ニュー・アスガルドに帰ったソーは、ヴァルキリーに王位を譲る。「Your Majesty. 国王陛下」とヴァルキリーに敬意を表して握手する際、やっとソーは落ち着いて真っ直ぐ人の目を見る。

『Thor』第1作の頃、正直言うとソーは王ひいては為政者に向いていないと思っていた。ヒーローとしては大好きだし、カリスマ性も人好きする魅力もあるキャラクターだが、王には向いていないよね…、と思ってた。『Thor Ragnarok』の時には「我が王」と呼びたいほど威厳あるヒーローになっていたが、ソーがそうなるために何を犠牲にしたのか観てきた身としては、今となっては、前述したように「ソーはもっと早く逃げても良かった…」と思い、大変しんどい。

IWからのEGは、サノスの理不尽な思想やルールからアイアンマンが身を以て降りてみせたように、絶対(inhabitants)に見えても理不尽なルールには乗らない/降りる、というのもテーマの一つだろう。キャップも「戦争によって誕生し、戦争がなければ生きられないヒーロー」だったが、ここから降りて自分の人生を生きるんですよね。

王になることは、これまでソーの絶対のルールだった。向いてなくても、あらゆるものを失っても、王になろうとした。降りていいんだよ、相応しい人に譲っていいんだよ、というアンサーは、ソーのこれまでの登場作品でも暗に示されてきた道だった。長い間王座をオーディンに任せていて、ロキが治めていても意外となんとかなっていた、ヘラは恐怖政治だったが一度は王座に近い場所にいたし、ソーが5年間引きこもっていてもヴァルキリーが皆をまとめていた。アスガルドの王の座は、実は「絶対」のルールではなかった。

今回ソーがそれを選びとって、ルールを降りた。彼は別の道を行くんだろう。「1500年生きてきて初めての行き先のない旅」だ。これまでビフレストやムジョルニアで直接目的地へ移動していたソーが、旅路を楽しむことを兼ねて船に乗る。それだけで、私なんかは泣けてくるんです。

船に乗ったソーはガーディアンズとの距離感を測りかねていて、クイルの名前は覚えてないし(というかソーはガーディアンズのメンバーの名前をまともに知らないのでは)、ナイフで決闘しろと焚きつけられても返答に困ってる。その態度の不自然さが逆に怖くて、クイルは「ナイフなんか使わないよな?な?…船長、俺だよな?な?」とソーに気を遣っている。ソーの返答「Of course.
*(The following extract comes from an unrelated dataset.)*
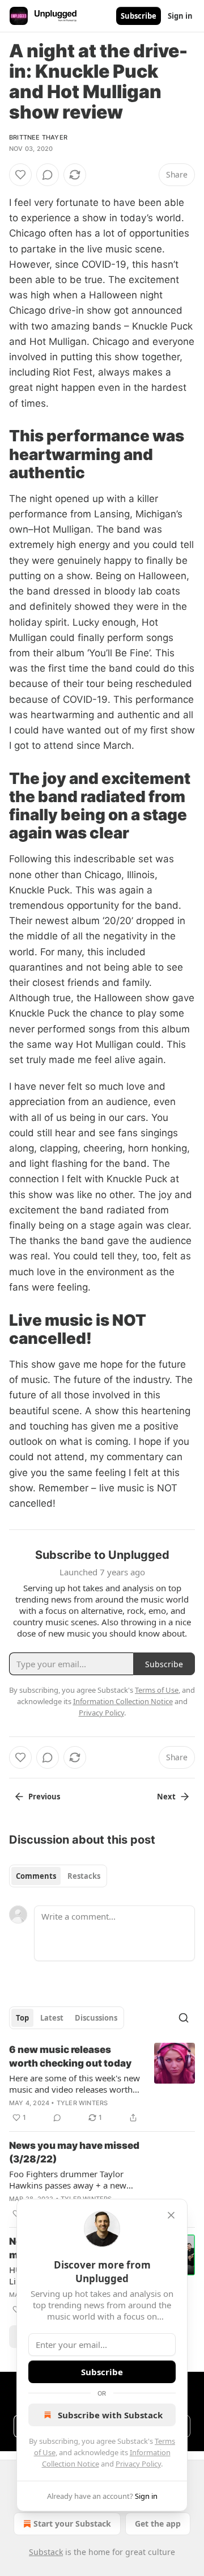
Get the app (158, 2523)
Of course... もちろん、もちろんだ…」なんて、何か企んているみたいな気配さえして怖い。

ソーの精神状態は見るからにまだ不安定で、あれはおそらく人と視線を合わせる加減や相槌打つ加減がまだ掴めてないんだろうな。最後のカットまで不安定なソーを観せてくるEG、ギリギリまで私の気力を削っていきますね…。
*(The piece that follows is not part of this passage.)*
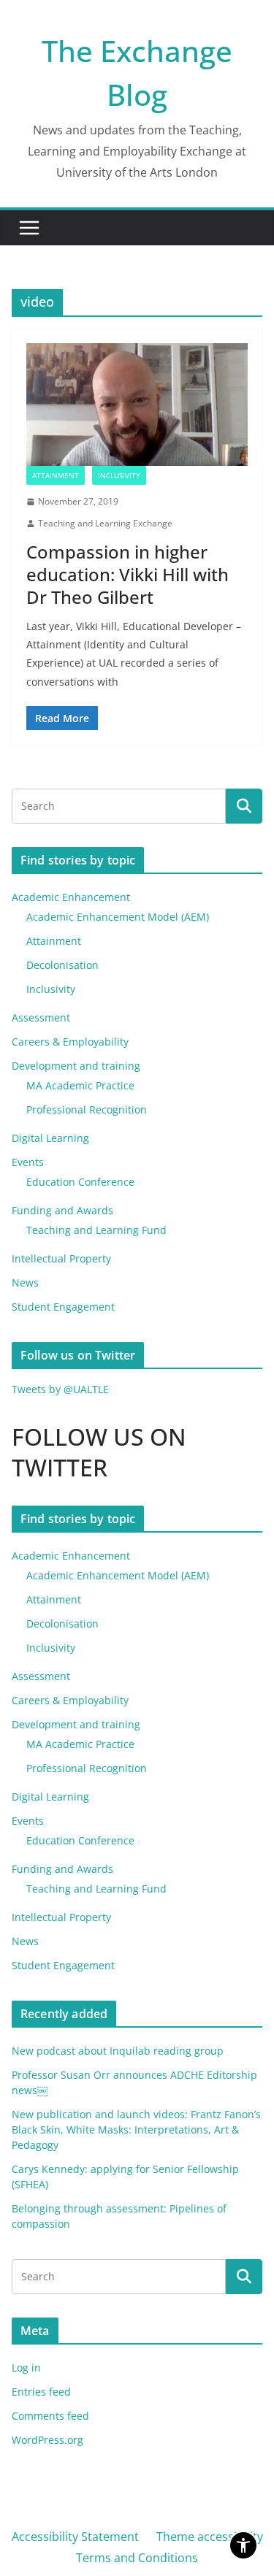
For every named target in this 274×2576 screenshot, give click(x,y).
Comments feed (50, 2416)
乗船して真っ先に地図をいじっていたし、ソーは行き先は決めていなくても「探したい何か」はあるんじゃないかと思う。

私はThorkiのshipperなので、「兄上は宇宙へロキ探しに行くんでしょ」って大声で言いたくなるんですが、まぁそれは今後の兄上にお任せします。今はただソーの全てを応援したい…。


ここまでEGの感想やらを長々と書いてきましたので、最後に私にとっての「ソー」について書いて終わる。

MCUは『Ironman』から観てますが、とくに2011年からの『Thor』シリーズのファンで、ロキもソーもめちゃ好きでね。私これまでソーのことを「ソー」以外に「兄上」って呼んでたんですよ。IWでとうとう本当にロキが死んで、ソーを兄上と呼ぶ人はいなくなってしまった。EGではソーのアイデンティティが一新された。ソーはもう今までの「兄上」ではなくなった。癖みたいなものでついソーを「兄上」って呼び続けてるけど、「兄上」って言うたびこの8年を思い出して嗚咽が止まりません。ソーありがとう、ロキありがとう。「兄上」よ、「弟」よ、Odinsons、brothers、ありがとう。MCU私をここまで連れて来てくれてありがとう。


そして、トム・ヒドルストン主演のロキ単体ドラマ『Loki』製作決定に加えて、クリス・ヘムズワースMCUの契約を更新してあと2作品出演するとかニュースになってたので、私は大喜びで踊りました。どこまでも感謝。